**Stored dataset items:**
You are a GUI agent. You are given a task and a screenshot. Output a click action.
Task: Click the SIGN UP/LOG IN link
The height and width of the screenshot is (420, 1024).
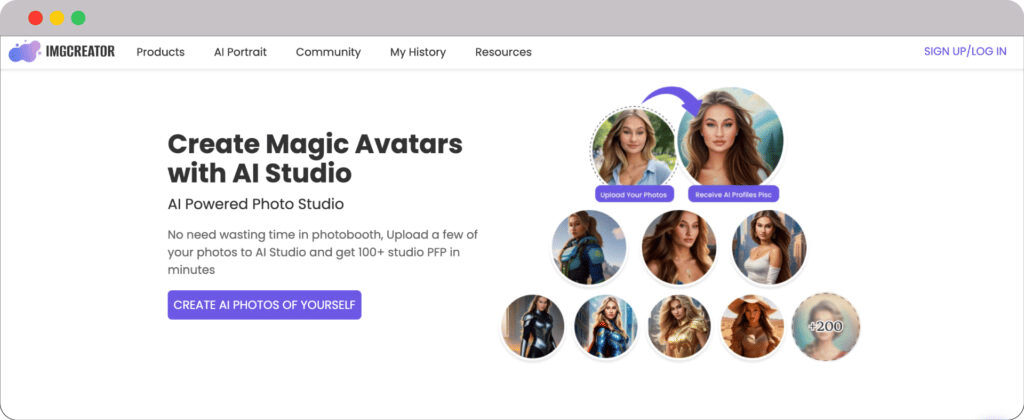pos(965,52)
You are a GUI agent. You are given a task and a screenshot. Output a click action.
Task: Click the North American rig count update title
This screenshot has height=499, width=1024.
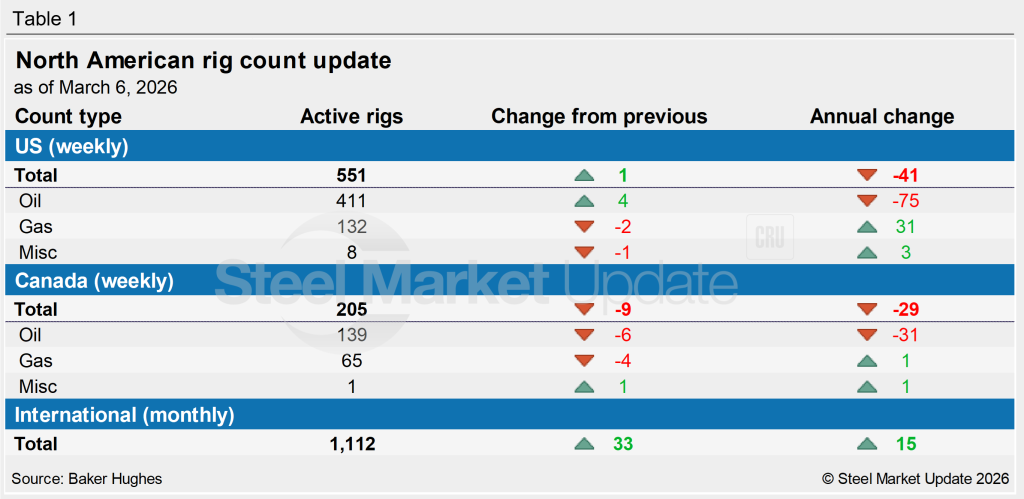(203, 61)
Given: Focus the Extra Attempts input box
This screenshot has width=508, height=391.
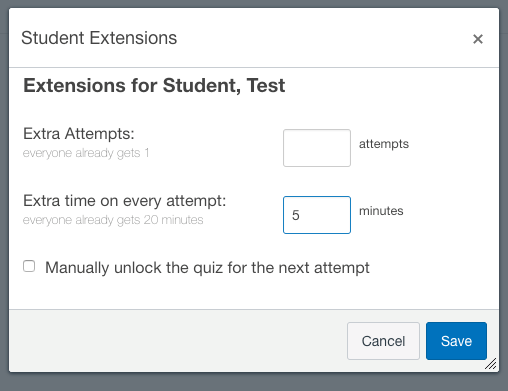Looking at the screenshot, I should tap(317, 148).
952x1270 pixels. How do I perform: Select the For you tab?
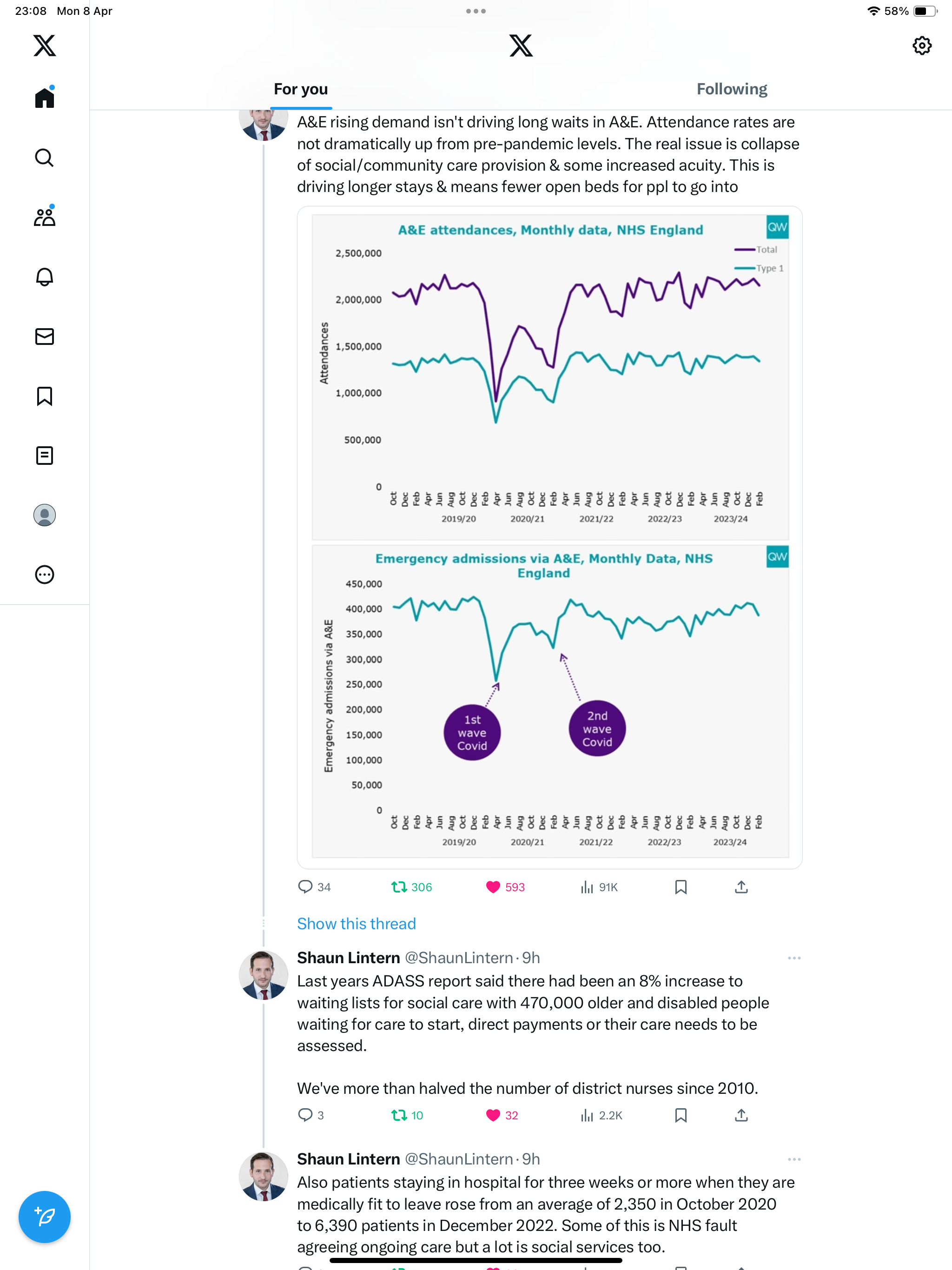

**Work to complete:**
The pictures in the data should be omitted, and every remaining line set down exactly.

**Output for this exercise:**
You are a GUI agent. You are given a task and a screenshot. Output a click action.
Task: Click the SIGN UP/LOG IN link
The height and width of the screenshot is (420, 1024).
pos(965,52)
You are a GUI agent. You are given a task and a screenshot. Output a click action.
Task: Click the North American rig count update title
This screenshot has height=499, width=1024.
(203, 61)
Given: Focus the Extra Attempts input box
This screenshot has width=508, height=391.
Looking at the screenshot, I should tap(317, 148).
952x1270 pixels. How do I perform: Select the For you tab?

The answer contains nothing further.